Researchers from Denmark performed a randomized, double-blinded, placebo-controlled crossover trial in which sedentary subjects were supplemented with recombinant human GH (rhGH) initially (1-7 days) at 33.3 μg kg per day, and at 50 μg kg per day for the latter half (8-14 days) of the experimental period.
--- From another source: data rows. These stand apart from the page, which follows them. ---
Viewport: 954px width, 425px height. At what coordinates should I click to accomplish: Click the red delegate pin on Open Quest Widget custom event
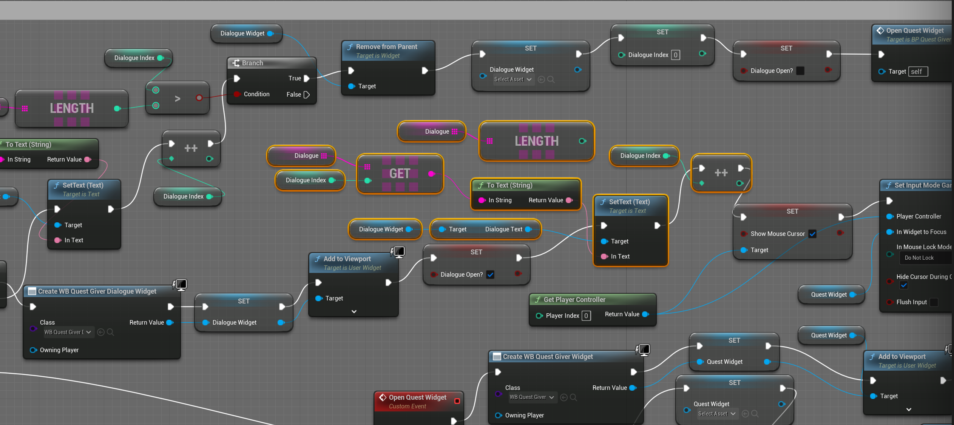[457, 401]
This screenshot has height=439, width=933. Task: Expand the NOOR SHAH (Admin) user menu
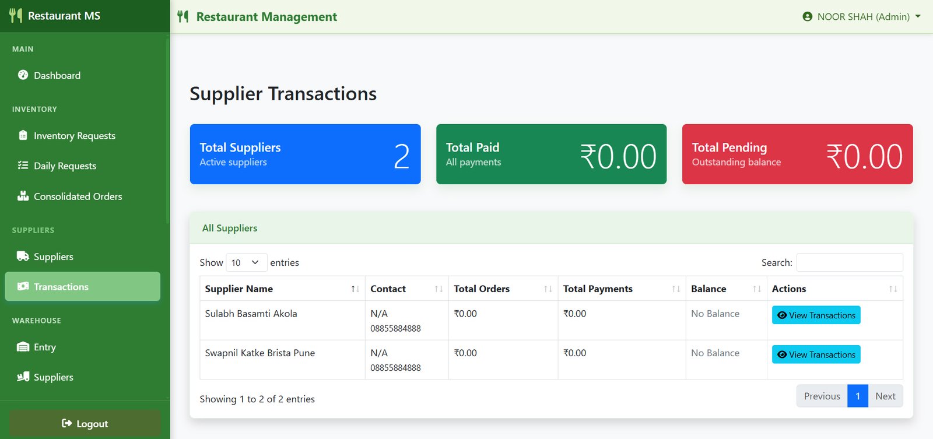pyautogui.click(x=862, y=16)
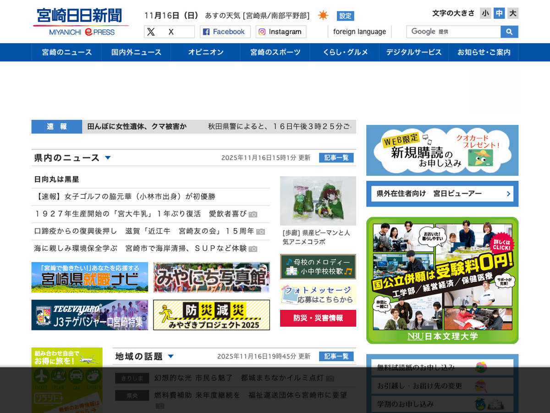Set text size to medium (中)

pos(499,13)
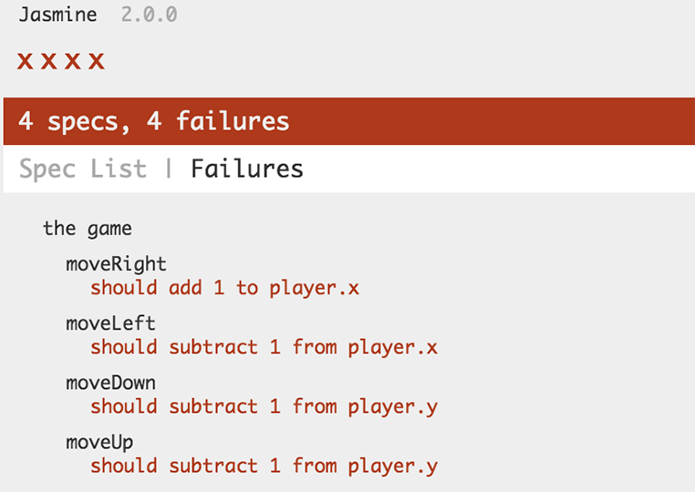Click '4 specs' text in red bar
This screenshot has width=695, height=492.
(74, 121)
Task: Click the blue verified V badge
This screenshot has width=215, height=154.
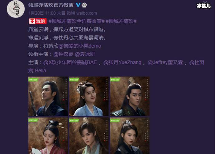Action: pyautogui.click(x=78, y=5)
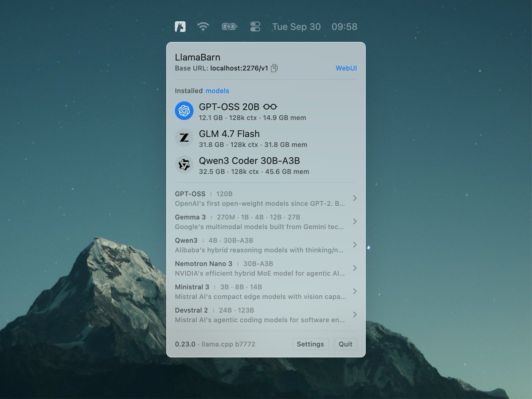The image size is (532, 399).
Task: Open the WebUI link
Action: pos(346,68)
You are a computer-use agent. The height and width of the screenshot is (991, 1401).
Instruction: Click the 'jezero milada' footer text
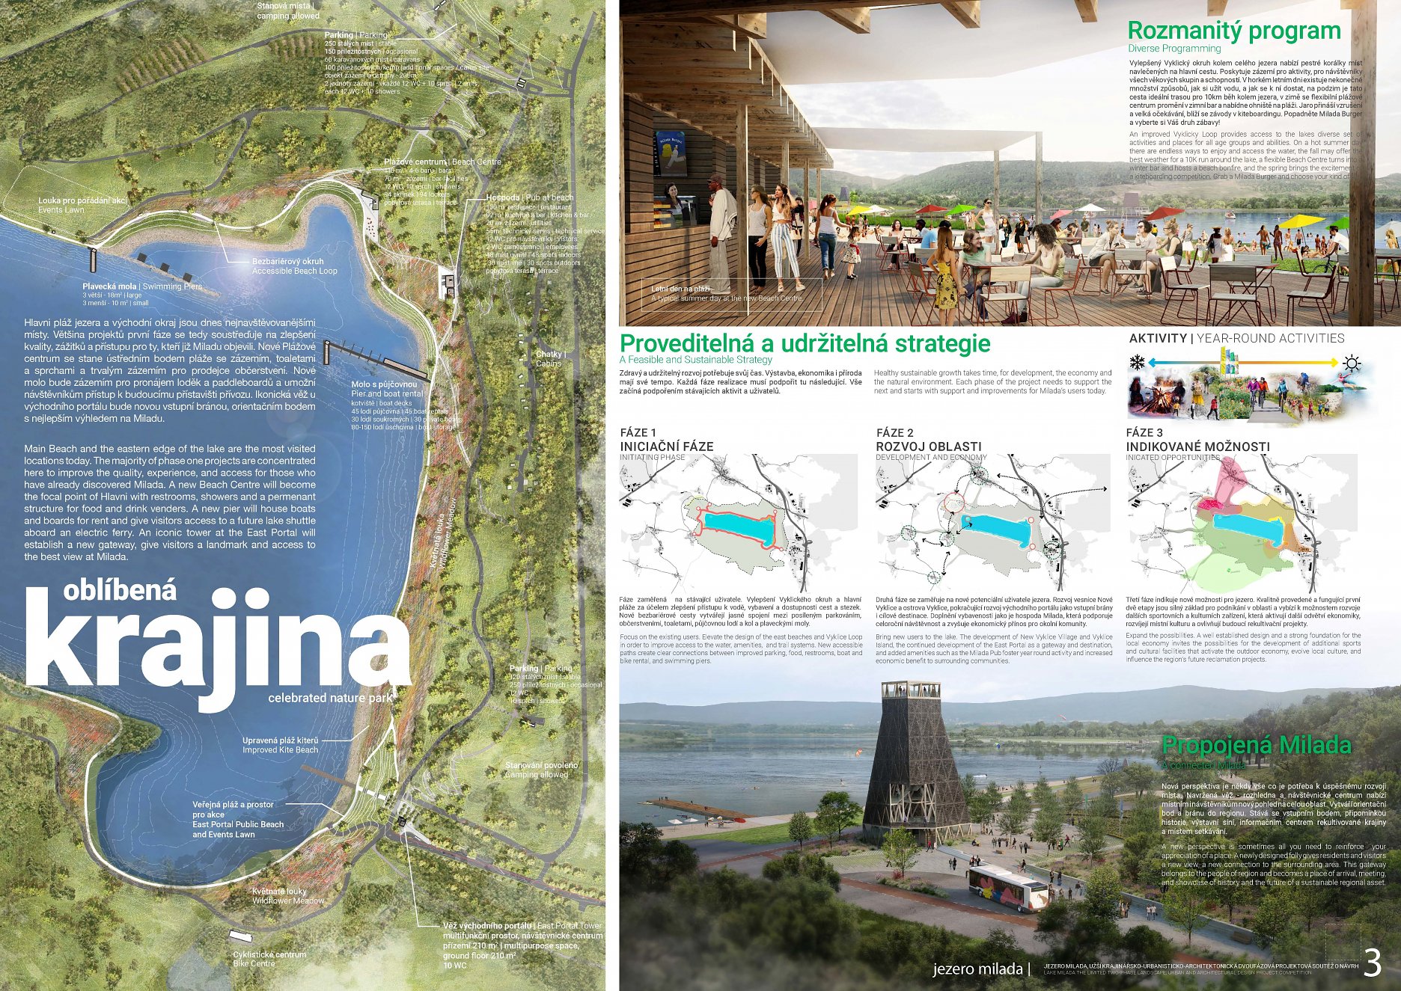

Subjects performed a bout of leg extension exercises, which consisted of 10 sets of 10 reps at 70 percent of their 1RM. Subjects returned to the laboratory and underwent markers of protein synthesis for tendon and muscle collagen proteins and muscle protein synthesis at 24 hours post-exercise.

At the end of the study, a corresponding increase in systemic IGF-1 and IGFBP-3 occurred with rhGH supplementation, whereas there were no changes in systemic GH or associated blood indices in the placebo condition. Tendon collagen I mRNA expression and tendon collagen protein synthesis increased by 3.9-fold and 1.3-fold, respectively, and muscle collagen I mRNA expression and muscle collagen protein synthesis increased by 2.3-fold and 5.8-fold, respectively.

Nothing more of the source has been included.